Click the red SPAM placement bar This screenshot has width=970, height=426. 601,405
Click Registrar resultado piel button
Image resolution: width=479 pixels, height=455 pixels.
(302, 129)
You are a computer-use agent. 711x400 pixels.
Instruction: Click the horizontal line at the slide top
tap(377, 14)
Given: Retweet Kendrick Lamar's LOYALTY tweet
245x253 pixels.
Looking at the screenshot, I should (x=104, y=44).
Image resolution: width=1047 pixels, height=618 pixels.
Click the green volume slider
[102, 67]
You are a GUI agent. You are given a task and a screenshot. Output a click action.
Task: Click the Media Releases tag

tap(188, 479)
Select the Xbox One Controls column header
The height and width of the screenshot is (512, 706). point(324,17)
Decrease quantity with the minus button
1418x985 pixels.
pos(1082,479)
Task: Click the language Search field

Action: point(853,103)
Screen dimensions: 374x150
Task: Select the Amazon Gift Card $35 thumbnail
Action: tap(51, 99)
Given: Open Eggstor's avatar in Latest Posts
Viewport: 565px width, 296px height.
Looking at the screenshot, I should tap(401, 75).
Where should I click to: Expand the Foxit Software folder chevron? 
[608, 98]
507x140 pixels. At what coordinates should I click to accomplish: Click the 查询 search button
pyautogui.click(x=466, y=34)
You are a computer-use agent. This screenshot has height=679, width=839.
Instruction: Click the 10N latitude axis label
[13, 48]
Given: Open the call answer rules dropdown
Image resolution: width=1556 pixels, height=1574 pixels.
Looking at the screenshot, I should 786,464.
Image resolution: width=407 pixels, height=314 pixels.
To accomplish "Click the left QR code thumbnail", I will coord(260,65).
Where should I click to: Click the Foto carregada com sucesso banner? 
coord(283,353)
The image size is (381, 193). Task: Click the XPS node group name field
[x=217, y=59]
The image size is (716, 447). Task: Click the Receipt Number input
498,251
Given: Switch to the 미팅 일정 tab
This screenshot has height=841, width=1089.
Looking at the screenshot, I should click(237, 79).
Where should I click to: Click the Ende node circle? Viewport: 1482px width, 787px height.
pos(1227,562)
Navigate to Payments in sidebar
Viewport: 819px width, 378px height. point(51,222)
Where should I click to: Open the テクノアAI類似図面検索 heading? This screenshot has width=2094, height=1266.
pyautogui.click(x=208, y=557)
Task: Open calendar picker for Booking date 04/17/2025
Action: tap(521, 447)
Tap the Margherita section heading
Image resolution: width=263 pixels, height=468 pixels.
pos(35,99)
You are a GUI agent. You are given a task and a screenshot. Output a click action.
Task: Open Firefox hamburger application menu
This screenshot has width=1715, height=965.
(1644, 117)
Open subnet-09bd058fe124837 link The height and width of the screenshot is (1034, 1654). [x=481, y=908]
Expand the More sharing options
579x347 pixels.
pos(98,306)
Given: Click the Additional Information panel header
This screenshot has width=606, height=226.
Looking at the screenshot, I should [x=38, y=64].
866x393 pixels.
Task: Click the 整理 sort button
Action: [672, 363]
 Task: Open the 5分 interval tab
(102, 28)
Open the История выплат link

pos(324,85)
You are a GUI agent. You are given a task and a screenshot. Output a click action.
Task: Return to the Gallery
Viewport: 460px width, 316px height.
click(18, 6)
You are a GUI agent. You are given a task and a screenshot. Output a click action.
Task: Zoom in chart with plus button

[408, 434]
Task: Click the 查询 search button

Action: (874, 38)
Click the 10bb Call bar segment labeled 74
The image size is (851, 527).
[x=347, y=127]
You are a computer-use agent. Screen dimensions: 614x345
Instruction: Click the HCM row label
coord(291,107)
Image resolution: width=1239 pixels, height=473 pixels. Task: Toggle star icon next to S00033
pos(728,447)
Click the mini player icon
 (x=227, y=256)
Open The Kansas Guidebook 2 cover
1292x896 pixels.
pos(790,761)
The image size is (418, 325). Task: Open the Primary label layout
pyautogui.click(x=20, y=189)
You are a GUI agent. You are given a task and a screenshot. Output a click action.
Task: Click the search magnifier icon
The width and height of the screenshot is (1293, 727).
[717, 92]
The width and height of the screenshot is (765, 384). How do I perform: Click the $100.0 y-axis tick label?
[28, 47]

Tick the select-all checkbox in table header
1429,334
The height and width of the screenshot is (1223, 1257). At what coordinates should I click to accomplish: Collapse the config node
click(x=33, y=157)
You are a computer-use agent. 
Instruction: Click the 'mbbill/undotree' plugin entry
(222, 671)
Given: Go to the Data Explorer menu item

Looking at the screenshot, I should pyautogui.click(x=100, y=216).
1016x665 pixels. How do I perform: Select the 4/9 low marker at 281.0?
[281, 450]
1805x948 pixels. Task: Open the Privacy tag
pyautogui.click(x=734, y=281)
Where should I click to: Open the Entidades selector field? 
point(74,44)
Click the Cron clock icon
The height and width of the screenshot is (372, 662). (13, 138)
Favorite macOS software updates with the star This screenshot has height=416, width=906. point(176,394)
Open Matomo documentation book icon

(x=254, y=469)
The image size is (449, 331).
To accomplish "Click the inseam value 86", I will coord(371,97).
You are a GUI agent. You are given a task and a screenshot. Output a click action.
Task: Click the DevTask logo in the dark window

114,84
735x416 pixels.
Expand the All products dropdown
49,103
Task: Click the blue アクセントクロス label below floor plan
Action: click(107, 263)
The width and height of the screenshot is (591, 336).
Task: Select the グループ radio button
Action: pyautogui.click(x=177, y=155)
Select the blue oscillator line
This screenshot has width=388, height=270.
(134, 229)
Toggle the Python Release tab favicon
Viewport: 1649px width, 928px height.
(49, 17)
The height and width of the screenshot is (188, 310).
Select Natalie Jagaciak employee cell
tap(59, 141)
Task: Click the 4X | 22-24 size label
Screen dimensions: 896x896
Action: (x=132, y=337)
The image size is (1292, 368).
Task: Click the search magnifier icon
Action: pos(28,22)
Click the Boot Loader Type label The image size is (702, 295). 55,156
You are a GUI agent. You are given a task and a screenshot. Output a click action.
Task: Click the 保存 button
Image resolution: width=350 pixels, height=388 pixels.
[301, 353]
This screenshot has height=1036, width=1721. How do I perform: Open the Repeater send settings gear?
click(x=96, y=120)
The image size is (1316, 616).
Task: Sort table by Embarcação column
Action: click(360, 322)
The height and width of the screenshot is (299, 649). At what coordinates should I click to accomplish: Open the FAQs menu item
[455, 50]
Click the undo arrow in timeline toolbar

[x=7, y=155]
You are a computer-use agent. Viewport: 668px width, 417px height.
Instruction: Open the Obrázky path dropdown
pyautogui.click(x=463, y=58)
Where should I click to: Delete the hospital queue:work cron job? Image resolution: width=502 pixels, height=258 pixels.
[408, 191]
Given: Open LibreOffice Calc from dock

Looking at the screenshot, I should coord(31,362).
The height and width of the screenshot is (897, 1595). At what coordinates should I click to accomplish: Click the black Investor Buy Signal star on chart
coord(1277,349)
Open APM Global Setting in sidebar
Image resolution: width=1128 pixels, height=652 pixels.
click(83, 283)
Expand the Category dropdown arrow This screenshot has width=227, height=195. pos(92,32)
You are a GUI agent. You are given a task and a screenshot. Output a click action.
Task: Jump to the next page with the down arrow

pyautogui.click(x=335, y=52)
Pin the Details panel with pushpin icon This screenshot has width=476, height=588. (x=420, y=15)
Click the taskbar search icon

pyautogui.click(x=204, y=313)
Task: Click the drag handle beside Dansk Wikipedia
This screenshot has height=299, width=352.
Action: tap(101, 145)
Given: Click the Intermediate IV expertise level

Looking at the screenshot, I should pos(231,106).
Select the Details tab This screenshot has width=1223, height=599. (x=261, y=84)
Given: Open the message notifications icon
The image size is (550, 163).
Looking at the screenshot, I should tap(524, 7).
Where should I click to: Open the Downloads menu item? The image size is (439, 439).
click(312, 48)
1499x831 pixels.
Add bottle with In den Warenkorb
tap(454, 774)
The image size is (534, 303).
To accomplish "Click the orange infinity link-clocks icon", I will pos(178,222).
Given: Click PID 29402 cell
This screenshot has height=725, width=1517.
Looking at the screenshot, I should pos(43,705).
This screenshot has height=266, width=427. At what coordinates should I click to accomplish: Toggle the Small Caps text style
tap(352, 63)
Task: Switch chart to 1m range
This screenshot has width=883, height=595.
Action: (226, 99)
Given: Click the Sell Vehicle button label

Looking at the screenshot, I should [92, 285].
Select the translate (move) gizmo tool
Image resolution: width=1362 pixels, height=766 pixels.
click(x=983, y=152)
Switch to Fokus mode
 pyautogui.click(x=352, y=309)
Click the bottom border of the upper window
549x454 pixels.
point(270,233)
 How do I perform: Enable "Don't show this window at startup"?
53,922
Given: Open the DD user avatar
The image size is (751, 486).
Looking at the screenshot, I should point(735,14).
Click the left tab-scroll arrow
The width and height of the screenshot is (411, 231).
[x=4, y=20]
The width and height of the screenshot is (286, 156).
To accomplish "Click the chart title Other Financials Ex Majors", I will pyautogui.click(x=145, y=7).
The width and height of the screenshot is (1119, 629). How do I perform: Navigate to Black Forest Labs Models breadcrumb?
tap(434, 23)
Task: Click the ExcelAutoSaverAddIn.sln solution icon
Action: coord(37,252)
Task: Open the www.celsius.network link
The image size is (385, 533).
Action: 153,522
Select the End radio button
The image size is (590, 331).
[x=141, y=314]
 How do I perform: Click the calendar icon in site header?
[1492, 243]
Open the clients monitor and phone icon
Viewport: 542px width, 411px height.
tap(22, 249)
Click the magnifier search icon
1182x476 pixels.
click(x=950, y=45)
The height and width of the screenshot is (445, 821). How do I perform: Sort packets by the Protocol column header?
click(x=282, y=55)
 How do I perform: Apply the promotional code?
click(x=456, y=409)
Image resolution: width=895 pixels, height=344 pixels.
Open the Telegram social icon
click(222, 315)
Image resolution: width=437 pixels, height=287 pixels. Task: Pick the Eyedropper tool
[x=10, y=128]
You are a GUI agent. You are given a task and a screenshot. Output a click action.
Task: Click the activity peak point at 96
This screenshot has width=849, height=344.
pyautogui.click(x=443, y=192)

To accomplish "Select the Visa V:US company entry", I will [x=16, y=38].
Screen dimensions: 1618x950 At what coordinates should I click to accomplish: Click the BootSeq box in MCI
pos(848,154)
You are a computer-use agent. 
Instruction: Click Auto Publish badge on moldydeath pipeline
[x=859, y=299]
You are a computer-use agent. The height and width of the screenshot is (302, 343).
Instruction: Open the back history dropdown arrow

_Instructions to follow_.
Render the lines of the records above, from the line holding "The image size is (716, 447)." through the line holding "coord(291,107)", inclusive, as a numbered list with blank lines dropped.

_Reply to the task_.
1. The image size is (716, 447). Task: Click the Receipt Number input
2. 498,251
3. Given: Switch to the 미팅 일정 tab
4. This screenshot has height=841, width=1089.
5. Looking at the screenshot, I should click(237, 79).
6. Where should I click to: Click the Ende node circle? Viewport: 1482px width, 787px height.
7. pos(1227,562)
8. Navigate to Payments in sidebar
9. Viewport: 819px width, 378px height. point(51,222)
10. Where should I click to: Open the テクノアAI類似図面検索 heading? This screenshot has width=2094, height=1266.
11. pyautogui.click(x=208, y=557)
12. Task: Open calendar picker for Booking date 04/17/2025
13. Action: tap(521, 447)
14. Tap the Margherita section heading
15. Image resolution: width=263 pixels, height=468 pixels.
16. pos(35,99)
17. You are a GUI agent. You are given a task and a screenshot. Output a click action.
18. Task: Open Firefox hamburger application menu
19. This screenshot has width=1715, height=965.
20. (1644, 117)
21. Open subnet-09bd058fe124837 link The height and width of the screenshot is (1034, 1654). [x=481, y=908]
22. Expand the More sharing options
23. 579x347 pixels.
24. pos(98,306)
25. Given: Click the Additional Information panel header
26. This screenshot has width=606, height=226.
27. Looking at the screenshot, I should [x=38, y=64].
28. 866x393 pixels.
29. Task: Click the 整理 sort button
30. Action: [672, 363]
31.  Task: Open the 5分 interval tab
32. (102, 28)
33. Open the История выплат link
34. pos(324,85)
35. You are a GUI agent. You are given a task and a screenshot. Output a click action.
36. Task: Return to the Gallery
37. Viewport: 460px width, 316px height.
38. click(18, 6)
39. You are a GUI agent. You are given a task and a screenshot. Output a click action.
40. Task: Zoom in chart with plus button
41. [408, 434]
42. Task: Click the 查询 search button
43. Action: (874, 38)
44. Click the 10bb Call bar segment labeled 74
45. The image size is (851, 527).
46. [x=347, y=127]
47. You are a computer-use agent. Screen dimensions: 614x345
48. Instruction: Click the HCM row label
49. coord(291,107)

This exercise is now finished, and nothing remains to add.